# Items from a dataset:
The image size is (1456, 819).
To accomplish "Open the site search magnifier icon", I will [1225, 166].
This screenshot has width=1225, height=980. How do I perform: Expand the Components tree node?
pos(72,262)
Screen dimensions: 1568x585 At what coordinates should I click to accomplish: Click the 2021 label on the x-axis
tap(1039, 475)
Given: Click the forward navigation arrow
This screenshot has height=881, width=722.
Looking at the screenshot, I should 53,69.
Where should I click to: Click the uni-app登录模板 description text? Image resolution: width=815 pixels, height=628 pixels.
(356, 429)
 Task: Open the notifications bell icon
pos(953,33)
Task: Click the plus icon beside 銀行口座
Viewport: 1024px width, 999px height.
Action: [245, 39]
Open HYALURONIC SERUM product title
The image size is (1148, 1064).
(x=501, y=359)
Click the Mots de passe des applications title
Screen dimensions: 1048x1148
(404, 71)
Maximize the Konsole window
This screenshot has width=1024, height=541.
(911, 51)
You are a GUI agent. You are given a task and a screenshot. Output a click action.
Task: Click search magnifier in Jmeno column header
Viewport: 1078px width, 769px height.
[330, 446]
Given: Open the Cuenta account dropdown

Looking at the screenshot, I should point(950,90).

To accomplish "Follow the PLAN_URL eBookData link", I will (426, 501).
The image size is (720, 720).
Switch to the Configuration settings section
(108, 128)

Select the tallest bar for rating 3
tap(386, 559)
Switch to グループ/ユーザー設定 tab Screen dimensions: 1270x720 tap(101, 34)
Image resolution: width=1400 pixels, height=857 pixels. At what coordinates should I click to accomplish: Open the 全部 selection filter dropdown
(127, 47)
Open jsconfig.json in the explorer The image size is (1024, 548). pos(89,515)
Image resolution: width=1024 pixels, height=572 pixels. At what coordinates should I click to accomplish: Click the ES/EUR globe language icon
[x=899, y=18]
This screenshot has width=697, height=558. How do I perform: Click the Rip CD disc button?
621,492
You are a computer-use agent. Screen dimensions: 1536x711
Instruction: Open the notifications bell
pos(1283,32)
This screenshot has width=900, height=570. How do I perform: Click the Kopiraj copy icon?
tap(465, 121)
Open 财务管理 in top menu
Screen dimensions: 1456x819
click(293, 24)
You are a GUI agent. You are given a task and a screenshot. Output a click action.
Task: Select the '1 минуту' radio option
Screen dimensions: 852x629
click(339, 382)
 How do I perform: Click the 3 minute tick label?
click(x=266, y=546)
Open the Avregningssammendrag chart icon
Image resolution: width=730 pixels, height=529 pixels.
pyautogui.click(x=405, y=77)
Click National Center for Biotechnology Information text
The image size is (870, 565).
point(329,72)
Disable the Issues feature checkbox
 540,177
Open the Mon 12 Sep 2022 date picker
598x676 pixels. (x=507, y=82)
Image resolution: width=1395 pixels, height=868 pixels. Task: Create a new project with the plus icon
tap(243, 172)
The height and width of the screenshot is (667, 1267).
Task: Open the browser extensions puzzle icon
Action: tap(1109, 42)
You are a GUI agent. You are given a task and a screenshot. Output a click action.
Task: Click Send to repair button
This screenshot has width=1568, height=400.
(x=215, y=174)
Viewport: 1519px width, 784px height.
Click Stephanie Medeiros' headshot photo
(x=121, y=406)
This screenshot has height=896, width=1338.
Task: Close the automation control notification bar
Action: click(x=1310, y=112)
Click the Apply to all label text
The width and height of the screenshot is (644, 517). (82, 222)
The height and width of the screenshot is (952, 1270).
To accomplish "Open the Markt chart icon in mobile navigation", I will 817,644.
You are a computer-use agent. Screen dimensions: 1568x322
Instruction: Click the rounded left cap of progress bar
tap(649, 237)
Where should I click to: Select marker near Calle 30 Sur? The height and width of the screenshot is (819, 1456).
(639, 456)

# Set task:
Reproduce every one of the entries above verbatim, preserving each line as it appears.

# Worked solution:
The image size is (1456, 819).
To accomplish "Open the site search magnifier icon", I will [1225, 166].
This screenshot has width=1225, height=980. How do I perform: Expand the Components tree node?
pos(72,262)
Screen dimensions: 1568x585 At what coordinates should I click to accomplish: Click the 2021 label on the x-axis
tap(1039, 475)
Given: Click the forward navigation arrow
This screenshot has height=881, width=722.
Looking at the screenshot, I should 53,69.
Where should I click to: Click the uni-app登录模板 description text? Image resolution: width=815 pixels, height=628 pixels.
(356, 429)
 Task: Open the notifications bell icon
pos(953,33)
Task: Click the plus icon beside 銀行口座
Viewport: 1024px width, 999px height.
Action: [245, 39]
Open HYALURONIC SERUM product title
The image size is (1148, 1064).
(x=501, y=359)
Click the Mots de passe des applications title
Screen dimensions: 1048x1148
(404, 71)
Maximize the Konsole window
This screenshot has width=1024, height=541.
(911, 51)
You are a GUI agent. You are given a task and a screenshot. Output a click action.
Task: Click search magnifier in Jmeno column header
Viewport: 1078px width, 769px height.
[330, 446]
Given: Open the Cuenta account dropdown

Looking at the screenshot, I should point(950,90).

To accomplish "Follow the PLAN_URL eBookData link", I will (426, 501).
The image size is (720, 720).
Switch to the Configuration settings section
(108, 128)

Select the tallest bar for rating 3
tap(386, 559)
Switch to グループ/ユーザー設定 tab Screen dimensions: 1270x720 tap(101, 34)
Image resolution: width=1400 pixels, height=857 pixels. At what coordinates should I click to accomplish: Open the 全部 selection filter dropdown
(127, 47)
Open jsconfig.json in the explorer The image size is (1024, 548). pos(89,515)
Image resolution: width=1024 pixels, height=572 pixels. At what coordinates should I click to accomplish: Click the ES/EUR globe language icon
[x=899, y=18]
This screenshot has width=697, height=558. How do I perform: Click the Rip CD disc button?
621,492
You are a computer-use agent. Screen dimensions: 1536x711
Instruction: Open the notifications bell
pos(1283,32)
This screenshot has width=900, height=570. How do I perform: Click the Kopiraj copy icon?
tap(465, 121)
Open 财务管理 in top menu
Screen dimensions: 1456x819
click(293, 24)
You are a GUI agent. You are given a task and a screenshot. Output a click action.
Task: Select the '1 минуту' radio option
Screen dimensions: 852x629
click(339, 382)
 How do I perform: Click the 3 minute tick label?
click(x=266, y=546)
Open the Avregningssammendrag chart icon
Image resolution: width=730 pixels, height=529 pixels.
pyautogui.click(x=405, y=77)
Click National Center for Biotechnology Information text
The image size is (870, 565).
point(329,72)
Disable the Issues feature checkbox
 540,177
Open the Mon 12 Sep 2022 date picker
598x676 pixels. (x=507, y=82)
Image resolution: width=1395 pixels, height=868 pixels. Task: Create a new project with the plus icon
tap(243, 172)
The height and width of the screenshot is (667, 1267).
Task: Open the browser extensions puzzle icon
Action: tap(1109, 42)
You are a GUI agent. You are given a task and a screenshot. Output a click action.
Task: Click Send to repair button
This screenshot has width=1568, height=400.
(x=215, y=174)
Viewport: 1519px width, 784px height.
Click Stephanie Medeiros' headshot photo
(x=121, y=406)
This screenshot has height=896, width=1338.
Task: Close the automation control notification bar
Action: click(x=1310, y=112)
Click the Apply to all label text
The width and height of the screenshot is (644, 517). (82, 222)
The height and width of the screenshot is (952, 1270).
To accomplish "Open the Markt chart icon in mobile navigation", I will 817,644.
You are a computer-use agent. Screen dimensions: 1568x322
Instruction: Click the rounded left cap of progress bar
tap(649, 237)
Where should I click to: Select marker near Calle 30 Sur? The height and width of the screenshot is (819, 1456).
(639, 456)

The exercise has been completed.